DATASET CONTENT:

============================================================

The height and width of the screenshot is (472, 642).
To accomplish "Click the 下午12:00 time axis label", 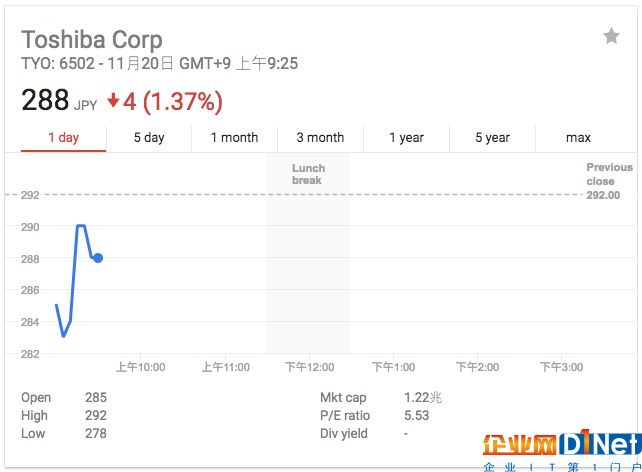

============================================================

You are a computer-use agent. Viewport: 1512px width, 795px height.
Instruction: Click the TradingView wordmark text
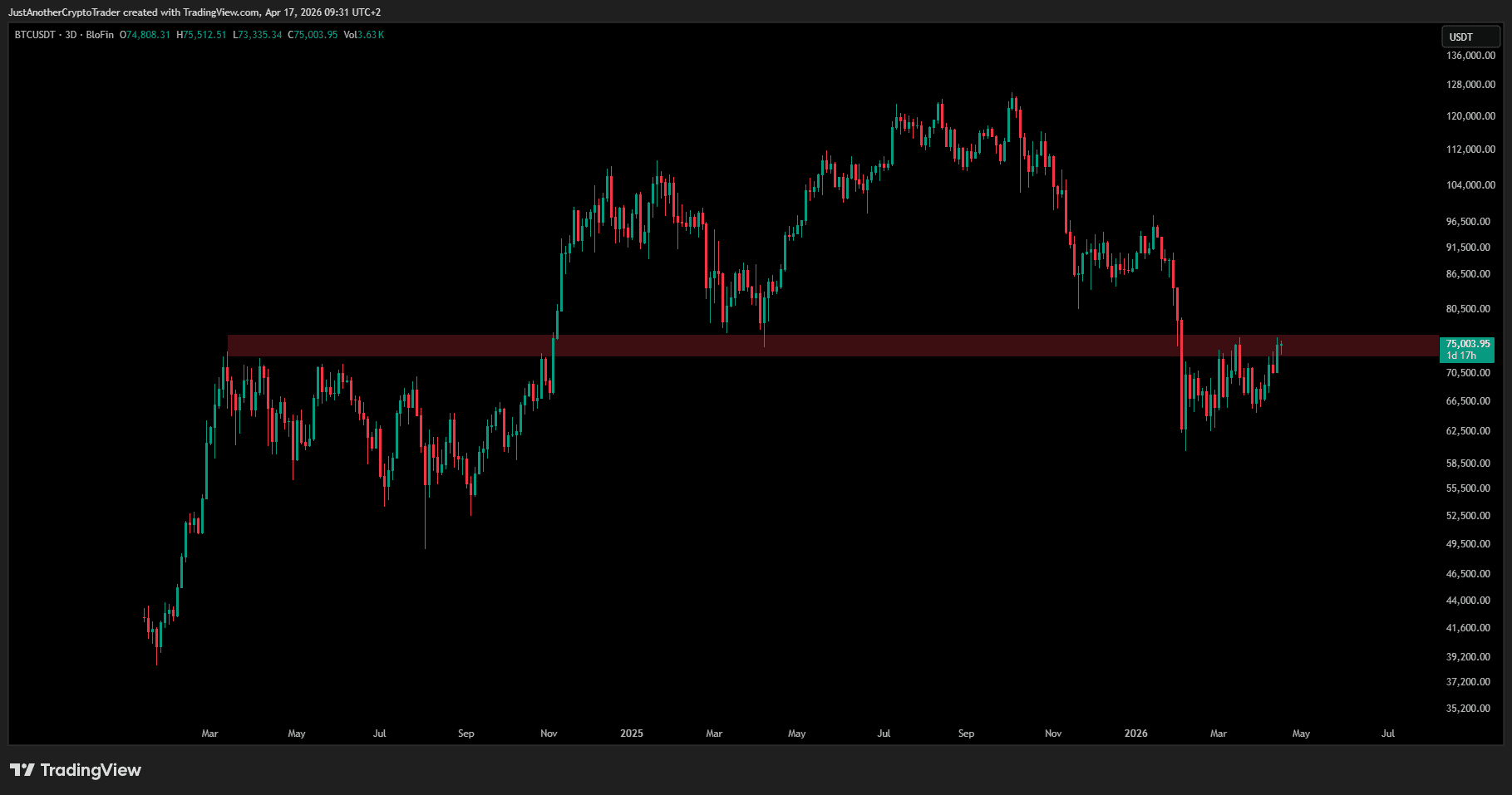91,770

============================================================

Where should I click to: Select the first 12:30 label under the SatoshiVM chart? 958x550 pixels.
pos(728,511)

============================================================

Retype the records, beginning at the line that contains "Where should I" and stopping after the line that contains "pos(728,511)".

Where should I click to: Select the first 12:30 label under the SatoshiVM chart? 958x550 pixels.
pos(728,511)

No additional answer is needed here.